_Excerpts from a dataset_:

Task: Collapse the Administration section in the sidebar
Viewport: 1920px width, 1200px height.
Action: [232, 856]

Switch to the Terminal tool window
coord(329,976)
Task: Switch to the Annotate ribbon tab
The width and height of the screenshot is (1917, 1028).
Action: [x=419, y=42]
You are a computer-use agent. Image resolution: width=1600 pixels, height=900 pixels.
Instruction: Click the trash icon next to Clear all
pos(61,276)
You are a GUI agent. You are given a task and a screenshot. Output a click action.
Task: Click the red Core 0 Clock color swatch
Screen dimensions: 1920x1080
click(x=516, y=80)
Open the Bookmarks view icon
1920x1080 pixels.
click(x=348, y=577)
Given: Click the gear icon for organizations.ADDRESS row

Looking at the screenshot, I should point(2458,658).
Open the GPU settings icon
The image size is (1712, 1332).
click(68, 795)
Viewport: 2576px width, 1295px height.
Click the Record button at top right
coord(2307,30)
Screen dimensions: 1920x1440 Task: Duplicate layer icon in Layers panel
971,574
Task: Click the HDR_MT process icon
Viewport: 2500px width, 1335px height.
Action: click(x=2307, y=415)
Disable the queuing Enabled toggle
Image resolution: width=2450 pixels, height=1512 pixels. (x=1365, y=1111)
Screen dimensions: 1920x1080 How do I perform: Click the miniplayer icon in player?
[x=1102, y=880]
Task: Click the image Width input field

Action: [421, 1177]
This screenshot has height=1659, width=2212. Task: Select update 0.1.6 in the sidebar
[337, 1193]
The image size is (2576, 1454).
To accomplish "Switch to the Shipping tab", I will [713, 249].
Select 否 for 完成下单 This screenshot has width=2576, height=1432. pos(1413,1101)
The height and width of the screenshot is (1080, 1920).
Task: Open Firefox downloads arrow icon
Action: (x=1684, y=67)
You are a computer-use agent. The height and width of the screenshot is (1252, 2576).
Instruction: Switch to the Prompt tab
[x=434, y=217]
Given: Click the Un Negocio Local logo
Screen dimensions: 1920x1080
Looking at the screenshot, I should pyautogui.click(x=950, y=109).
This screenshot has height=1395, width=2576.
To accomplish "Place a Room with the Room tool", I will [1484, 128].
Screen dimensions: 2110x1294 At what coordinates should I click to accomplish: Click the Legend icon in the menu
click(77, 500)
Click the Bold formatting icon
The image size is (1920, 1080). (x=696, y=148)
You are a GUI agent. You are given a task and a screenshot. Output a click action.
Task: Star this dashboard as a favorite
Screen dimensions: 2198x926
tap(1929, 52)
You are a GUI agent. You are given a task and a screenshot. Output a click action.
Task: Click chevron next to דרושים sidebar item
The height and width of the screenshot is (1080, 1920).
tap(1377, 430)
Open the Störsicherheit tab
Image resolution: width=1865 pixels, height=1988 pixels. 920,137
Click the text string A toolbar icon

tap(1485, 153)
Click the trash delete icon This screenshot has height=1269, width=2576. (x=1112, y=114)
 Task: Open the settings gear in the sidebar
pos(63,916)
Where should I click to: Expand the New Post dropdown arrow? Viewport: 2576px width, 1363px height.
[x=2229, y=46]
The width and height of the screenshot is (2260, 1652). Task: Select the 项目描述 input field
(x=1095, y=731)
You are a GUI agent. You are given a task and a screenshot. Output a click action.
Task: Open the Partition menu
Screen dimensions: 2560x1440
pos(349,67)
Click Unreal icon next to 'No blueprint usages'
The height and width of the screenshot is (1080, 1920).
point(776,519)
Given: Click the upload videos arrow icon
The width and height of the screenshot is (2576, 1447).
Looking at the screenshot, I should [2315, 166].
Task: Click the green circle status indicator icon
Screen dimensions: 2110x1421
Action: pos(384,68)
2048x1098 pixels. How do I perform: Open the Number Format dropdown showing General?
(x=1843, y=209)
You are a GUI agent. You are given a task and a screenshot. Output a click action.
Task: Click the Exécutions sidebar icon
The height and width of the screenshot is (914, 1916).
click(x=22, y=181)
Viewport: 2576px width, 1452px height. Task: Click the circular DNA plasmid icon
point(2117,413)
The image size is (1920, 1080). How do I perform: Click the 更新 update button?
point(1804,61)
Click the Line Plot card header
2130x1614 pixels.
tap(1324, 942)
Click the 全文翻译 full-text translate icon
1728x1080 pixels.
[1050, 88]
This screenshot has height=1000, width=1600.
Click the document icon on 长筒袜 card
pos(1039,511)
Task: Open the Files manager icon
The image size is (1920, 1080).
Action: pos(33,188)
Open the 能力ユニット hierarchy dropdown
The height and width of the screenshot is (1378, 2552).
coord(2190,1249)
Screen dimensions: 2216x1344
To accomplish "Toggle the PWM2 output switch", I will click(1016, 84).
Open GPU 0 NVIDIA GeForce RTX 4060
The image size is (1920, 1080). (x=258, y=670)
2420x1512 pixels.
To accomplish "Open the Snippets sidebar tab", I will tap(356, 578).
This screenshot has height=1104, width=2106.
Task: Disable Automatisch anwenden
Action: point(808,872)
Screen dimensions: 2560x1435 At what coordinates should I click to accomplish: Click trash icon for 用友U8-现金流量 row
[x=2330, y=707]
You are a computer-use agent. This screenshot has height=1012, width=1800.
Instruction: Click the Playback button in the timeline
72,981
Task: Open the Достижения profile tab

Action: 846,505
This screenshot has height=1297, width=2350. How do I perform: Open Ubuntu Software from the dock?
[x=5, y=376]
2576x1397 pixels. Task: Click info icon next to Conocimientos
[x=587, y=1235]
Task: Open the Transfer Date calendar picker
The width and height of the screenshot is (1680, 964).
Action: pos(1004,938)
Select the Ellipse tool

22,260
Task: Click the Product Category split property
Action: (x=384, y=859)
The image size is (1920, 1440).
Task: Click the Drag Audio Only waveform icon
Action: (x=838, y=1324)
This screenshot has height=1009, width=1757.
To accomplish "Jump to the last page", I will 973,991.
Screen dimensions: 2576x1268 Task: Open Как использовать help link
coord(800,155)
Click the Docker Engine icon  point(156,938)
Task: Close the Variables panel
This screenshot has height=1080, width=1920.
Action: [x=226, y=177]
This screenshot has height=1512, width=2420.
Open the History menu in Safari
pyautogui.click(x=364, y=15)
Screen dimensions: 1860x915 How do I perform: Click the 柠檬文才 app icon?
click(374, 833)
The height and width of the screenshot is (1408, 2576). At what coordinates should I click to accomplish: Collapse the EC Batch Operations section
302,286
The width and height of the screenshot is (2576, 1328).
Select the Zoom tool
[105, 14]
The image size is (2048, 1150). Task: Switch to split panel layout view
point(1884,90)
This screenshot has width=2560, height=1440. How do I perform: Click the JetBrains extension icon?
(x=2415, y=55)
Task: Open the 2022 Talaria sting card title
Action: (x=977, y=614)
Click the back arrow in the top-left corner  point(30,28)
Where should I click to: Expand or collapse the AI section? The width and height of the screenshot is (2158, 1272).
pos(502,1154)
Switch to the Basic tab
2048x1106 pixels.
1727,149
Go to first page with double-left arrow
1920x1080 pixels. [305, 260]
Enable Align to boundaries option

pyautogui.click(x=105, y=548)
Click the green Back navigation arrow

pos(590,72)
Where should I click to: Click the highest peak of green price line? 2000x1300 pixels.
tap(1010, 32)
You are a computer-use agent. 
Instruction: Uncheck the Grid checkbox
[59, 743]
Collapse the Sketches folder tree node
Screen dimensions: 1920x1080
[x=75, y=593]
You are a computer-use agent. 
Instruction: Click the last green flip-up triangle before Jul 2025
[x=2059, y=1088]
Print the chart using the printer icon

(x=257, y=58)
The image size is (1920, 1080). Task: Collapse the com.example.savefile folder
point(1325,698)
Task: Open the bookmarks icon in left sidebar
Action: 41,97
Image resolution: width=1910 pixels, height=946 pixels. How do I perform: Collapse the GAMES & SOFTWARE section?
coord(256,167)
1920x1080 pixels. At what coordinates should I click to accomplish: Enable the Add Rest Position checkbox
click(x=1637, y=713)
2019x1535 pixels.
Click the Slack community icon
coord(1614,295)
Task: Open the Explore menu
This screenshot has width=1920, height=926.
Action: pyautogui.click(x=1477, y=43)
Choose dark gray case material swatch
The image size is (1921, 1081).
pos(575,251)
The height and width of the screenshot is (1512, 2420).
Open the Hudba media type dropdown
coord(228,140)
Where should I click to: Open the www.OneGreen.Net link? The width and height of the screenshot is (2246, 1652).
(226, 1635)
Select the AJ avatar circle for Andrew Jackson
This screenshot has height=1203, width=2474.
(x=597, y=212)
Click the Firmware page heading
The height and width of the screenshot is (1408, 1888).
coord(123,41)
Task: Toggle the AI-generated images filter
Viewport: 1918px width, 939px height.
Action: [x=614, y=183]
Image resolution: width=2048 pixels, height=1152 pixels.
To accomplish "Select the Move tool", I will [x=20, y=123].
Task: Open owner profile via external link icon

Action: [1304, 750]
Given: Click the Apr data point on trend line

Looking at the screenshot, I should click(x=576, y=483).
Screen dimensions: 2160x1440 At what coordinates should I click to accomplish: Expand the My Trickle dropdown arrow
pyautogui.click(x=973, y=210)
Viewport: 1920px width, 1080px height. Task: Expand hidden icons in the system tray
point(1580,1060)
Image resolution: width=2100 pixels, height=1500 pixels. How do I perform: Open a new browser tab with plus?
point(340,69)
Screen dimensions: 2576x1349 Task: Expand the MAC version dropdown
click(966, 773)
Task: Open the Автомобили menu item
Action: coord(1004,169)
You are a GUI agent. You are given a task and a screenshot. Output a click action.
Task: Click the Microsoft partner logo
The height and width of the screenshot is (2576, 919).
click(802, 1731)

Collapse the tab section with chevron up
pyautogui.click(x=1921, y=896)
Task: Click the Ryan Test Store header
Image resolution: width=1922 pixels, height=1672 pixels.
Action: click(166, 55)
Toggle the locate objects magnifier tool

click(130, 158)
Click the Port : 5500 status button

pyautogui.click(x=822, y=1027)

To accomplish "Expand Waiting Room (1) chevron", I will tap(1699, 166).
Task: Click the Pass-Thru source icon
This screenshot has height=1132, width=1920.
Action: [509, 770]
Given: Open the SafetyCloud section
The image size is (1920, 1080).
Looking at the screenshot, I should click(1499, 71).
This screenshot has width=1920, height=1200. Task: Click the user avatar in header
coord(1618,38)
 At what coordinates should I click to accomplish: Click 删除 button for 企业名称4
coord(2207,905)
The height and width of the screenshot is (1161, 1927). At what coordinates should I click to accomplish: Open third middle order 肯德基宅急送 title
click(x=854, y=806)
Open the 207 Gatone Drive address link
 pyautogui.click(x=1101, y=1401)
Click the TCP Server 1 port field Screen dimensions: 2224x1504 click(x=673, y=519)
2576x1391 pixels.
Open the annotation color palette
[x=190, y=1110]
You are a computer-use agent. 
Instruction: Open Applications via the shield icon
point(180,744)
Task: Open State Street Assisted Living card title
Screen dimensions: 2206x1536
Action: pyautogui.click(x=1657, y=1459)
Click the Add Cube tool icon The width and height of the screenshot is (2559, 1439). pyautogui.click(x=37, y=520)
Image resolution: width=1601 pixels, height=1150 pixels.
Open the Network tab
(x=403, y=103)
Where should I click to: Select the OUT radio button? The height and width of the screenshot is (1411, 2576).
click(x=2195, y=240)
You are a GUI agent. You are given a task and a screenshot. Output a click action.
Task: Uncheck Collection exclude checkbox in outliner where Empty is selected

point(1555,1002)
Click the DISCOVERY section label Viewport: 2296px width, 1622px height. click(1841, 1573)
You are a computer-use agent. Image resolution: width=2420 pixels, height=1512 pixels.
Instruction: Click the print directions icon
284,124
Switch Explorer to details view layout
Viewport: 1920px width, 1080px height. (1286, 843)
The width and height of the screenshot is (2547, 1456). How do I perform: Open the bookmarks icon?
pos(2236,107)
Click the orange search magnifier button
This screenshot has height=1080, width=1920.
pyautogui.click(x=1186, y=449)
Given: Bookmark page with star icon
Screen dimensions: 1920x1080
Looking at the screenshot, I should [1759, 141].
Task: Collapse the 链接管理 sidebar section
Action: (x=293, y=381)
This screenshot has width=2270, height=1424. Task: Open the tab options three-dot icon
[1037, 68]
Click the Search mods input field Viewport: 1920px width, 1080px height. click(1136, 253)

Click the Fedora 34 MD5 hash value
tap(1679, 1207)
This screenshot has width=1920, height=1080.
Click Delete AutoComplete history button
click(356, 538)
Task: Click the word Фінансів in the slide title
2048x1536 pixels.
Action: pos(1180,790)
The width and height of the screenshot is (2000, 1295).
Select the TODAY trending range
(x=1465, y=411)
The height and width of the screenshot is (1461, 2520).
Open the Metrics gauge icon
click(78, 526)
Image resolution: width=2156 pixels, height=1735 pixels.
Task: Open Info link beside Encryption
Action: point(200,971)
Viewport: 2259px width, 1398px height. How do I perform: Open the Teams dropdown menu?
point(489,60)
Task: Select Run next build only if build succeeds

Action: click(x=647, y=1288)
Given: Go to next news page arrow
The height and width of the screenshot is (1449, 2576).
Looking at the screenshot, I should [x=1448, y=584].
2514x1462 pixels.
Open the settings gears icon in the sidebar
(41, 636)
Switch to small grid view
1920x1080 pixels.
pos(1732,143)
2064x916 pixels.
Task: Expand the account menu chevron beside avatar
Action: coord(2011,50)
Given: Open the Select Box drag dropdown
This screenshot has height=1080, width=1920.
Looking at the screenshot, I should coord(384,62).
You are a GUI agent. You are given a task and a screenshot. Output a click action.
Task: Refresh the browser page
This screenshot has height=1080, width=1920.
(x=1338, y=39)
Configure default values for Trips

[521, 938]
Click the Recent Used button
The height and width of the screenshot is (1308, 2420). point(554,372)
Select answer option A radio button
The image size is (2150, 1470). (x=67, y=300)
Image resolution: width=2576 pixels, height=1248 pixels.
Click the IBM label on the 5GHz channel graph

_Problem to solve_: What you return must be an exact retyping of the lines above starting at the line with "Image resolution: width=2100" and ending at the line with "Task: Click the Ryan Test Store header", and nothing besides.

_Response to this task_:
Image resolution: width=2100 pixels, height=1500 pixels. How do I perform: Open a new browser tab with plus?
point(340,69)
Screen dimensions: 2576x1349 Task: Expand the MAC version dropdown
click(966, 773)
Task: Open the Автомобили menu item
Action: coord(1004,169)
You are a GUI agent. You are given a task and a screenshot. Output a click action.
Task: Click the Microsoft partner logo
The height and width of the screenshot is (2576, 919).
click(802, 1731)

Collapse the tab section with chevron up
pyautogui.click(x=1921, y=896)
Task: Click the Ryan Test Store header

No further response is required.